Así que comenzaron los preparativos: tendríamos que hacer el curso de padrinos en la iglesia, organizar la fiesta de celebración y por supuesto, lo más importante, ir a misa en la iglesia donde tendría lugar el bautizo, y así comprarle las velas y una mantilla que el padre exigía para cada niño a la hora del bautizo.

Era martes y faltaban varios días para mi cumpleaños. El bautizo de los sobrinos sería en dos semanas, así que parecía muy lógico ir a la misa de las 6 de la tarde al día siguiente de haber llegado de viaje.

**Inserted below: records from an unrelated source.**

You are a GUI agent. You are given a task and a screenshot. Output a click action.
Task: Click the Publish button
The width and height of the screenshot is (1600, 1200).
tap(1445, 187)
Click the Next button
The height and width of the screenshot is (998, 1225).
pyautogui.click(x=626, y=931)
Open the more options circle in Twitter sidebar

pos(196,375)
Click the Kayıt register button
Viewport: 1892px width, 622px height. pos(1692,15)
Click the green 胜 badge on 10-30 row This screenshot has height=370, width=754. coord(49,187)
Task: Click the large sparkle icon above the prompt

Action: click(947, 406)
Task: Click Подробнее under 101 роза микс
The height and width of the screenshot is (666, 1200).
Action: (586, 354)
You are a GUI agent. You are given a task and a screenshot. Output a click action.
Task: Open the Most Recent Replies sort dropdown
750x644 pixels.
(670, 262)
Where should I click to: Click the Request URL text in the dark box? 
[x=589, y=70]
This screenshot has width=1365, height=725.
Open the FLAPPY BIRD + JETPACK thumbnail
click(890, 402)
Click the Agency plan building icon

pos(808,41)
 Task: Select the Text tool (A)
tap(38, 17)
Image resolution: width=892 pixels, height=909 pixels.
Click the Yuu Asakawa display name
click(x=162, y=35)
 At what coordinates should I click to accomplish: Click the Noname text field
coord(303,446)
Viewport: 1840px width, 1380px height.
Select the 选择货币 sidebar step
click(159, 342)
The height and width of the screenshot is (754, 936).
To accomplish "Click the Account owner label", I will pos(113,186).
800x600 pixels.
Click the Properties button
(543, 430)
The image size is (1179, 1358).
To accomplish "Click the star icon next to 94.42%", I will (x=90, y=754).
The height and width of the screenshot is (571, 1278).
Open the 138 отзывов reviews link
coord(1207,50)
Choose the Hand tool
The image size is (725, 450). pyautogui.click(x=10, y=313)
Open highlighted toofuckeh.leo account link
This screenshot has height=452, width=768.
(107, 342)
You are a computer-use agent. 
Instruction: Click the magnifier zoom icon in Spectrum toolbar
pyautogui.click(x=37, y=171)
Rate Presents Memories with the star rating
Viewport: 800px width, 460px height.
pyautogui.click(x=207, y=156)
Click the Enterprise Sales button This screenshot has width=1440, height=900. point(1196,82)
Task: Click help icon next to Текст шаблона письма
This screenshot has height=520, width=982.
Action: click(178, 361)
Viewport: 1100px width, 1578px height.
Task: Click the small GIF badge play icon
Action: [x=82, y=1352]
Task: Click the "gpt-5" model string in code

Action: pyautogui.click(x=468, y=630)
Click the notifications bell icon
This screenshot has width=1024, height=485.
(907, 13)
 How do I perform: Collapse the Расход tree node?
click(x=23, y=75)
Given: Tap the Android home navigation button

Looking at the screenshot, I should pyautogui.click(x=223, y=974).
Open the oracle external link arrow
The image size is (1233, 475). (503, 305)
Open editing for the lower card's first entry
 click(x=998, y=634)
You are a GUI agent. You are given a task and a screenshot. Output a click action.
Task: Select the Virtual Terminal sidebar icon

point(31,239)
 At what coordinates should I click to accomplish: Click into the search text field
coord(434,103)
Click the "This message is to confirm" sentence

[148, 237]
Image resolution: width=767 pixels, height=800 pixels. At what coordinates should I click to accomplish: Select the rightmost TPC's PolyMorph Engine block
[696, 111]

Nos sentamos en una de esas banquetas largas de la hermosa iglesia mexicana, muy bien conservada y lista para recibir a los feligreses. La mitad de las banquetas estaba llena, así que escogí una de ellas y me senté al lado de Luisa, mi esposa, mi hija Mayah Rosa, mi mamá Gladys y mi sobrina mayor Ana Sofía. Mi hermano se sentó con mi cuñada más atrás.

En medio de la misa, siento que me llaman por la espalda, llamándome por mis dos nombres: “Jesús Enrique …” ¿Y cuándo volteo a quien veo? Nada menos que una de mis mejores amigas de la universidad central de Venezuela, mi querida hermanita Mari Eugenia Sánchez, que vive en Holanda desde hace años y a quien había visto en persona en 2008, léase 12 años atrás.

Me quedé en el sitio y lo único que se me ocurrió decirle fue “¿y qué haces tú aquí vale?”

La abracé emocionado, viendo a mi hermano, mi esposa y mi mamá reír emocionados también, luego de ver que la sorpresa de reencontrarme con mi amiga y la trama que habían armado a mis espaldas durante un par de meses, concluyó como ellos se lo habían imaginado, en un abrazo entre hermanos, en lágrimas de felicidad, dándome así una lección que me quedaría para la vida: toca dejarse sorprender en la vida, fluir y parar de planificar y querer controlarlo todo.

Este reencuentro inesperado, entre otras cosas bellísimas que pasaron en ese viaje, ha hecho que mis 44 años sean irrepetibles, inolvidables.